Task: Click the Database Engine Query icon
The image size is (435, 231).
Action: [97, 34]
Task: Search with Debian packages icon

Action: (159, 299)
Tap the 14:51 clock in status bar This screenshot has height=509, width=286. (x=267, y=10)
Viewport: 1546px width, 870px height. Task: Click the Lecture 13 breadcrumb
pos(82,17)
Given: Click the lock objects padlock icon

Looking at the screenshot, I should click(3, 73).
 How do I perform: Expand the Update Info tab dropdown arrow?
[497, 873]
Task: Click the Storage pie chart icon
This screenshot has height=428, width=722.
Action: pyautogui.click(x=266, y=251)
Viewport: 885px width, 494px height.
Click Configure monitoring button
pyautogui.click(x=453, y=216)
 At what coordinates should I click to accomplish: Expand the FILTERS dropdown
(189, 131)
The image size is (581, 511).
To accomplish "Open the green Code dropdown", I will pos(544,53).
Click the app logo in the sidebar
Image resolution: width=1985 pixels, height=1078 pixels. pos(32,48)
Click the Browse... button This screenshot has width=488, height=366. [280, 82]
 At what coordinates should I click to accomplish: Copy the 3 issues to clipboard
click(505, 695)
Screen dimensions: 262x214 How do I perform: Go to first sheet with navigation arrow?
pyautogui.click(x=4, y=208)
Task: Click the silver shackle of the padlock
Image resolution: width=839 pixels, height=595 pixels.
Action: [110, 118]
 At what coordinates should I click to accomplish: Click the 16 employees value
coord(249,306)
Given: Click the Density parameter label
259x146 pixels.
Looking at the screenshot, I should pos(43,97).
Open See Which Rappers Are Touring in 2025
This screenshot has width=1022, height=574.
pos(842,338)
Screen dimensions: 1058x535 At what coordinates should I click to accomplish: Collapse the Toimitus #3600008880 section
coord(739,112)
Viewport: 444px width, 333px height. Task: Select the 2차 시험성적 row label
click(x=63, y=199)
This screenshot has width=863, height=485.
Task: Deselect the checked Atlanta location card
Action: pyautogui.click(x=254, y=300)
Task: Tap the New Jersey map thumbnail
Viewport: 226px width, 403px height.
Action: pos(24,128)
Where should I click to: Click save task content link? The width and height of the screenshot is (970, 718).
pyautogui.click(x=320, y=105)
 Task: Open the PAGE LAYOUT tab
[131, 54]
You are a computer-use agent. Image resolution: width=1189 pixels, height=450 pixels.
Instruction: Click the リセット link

### Task requirements
Repeat the entire listing above, keeping every line exactly the same.

### Answer area
Task: Click the Database Engine Query icon
The image size is (435, 231).
Action: [97, 34]
Task: Search with Debian packages icon

Action: (159, 299)
Tap the 14:51 clock in status bar This screenshot has height=509, width=286. (x=267, y=10)
Viewport: 1546px width, 870px height. Task: Click the Lecture 13 breadcrumb
pos(82,17)
Given: Click the lock objects padlock icon

Looking at the screenshot, I should click(3, 73).
 How do I perform: Expand the Update Info tab dropdown arrow?
[497, 873]
Task: Click the Storage pie chart icon
This screenshot has height=428, width=722.
Action: pyautogui.click(x=266, y=251)
Viewport: 885px width, 494px height.
Click Configure monitoring button
pyautogui.click(x=453, y=216)
 At what coordinates should I click to accomplish: Expand the FILTERS dropdown
(189, 131)
The image size is (581, 511).
To accomplish "Open the green Code dropdown", I will pos(544,53).
Click the app logo in the sidebar
Image resolution: width=1985 pixels, height=1078 pixels. pos(32,48)
Click the Browse... button This screenshot has width=488, height=366. [280, 82]
 At what coordinates should I click to accomplish: Copy the 3 issues to clipboard
click(505, 695)
Screen dimensions: 262x214 How do I perform: Go to first sheet with navigation arrow?
pyautogui.click(x=4, y=208)
Task: Click the silver shackle of the padlock
Image resolution: width=839 pixels, height=595 pixels.
Action: [110, 118]
 At what coordinates should I click to accomplish: Click the 16 employees value
coord(249,306)
Given: Click the Density parameter label
259x146 pixels.
Looking at the screenshot, I should pos(43,97).
Open See Which Rappers Are Touring in 2025
This screenshot has width=1022, height=574.
pos(842,338)
Screen dimensions: 1058x535 At what coordinates should I click to accomplish: Collapse the Toimitus #3600008880 section
coord(739,112)
Viewport: 444px width, 333px height. Task: Select the 2차 시험성적 row label
click(x=63, y=199)
This screenshot has width=863, height=485.
Task: Deselect the checked Atlanta location card
Action: pyautogui.click(x=254, y=300)
Task: Tap the New Jersey map thumbnail
Viewport: 226px width, 403px height.
Action: pos(24,128)
Where should I click to: Click save task content link? The width and height of the screenshot is (970, 718).
pyautogui.click(x=320, y=105)
 Task: Open the PAGE LAYOUT tab
[131, 54]
You are a computer-use agent. Image resolution: width=1189 pixels, height=450 pixels.
Instruction: Click the リセット link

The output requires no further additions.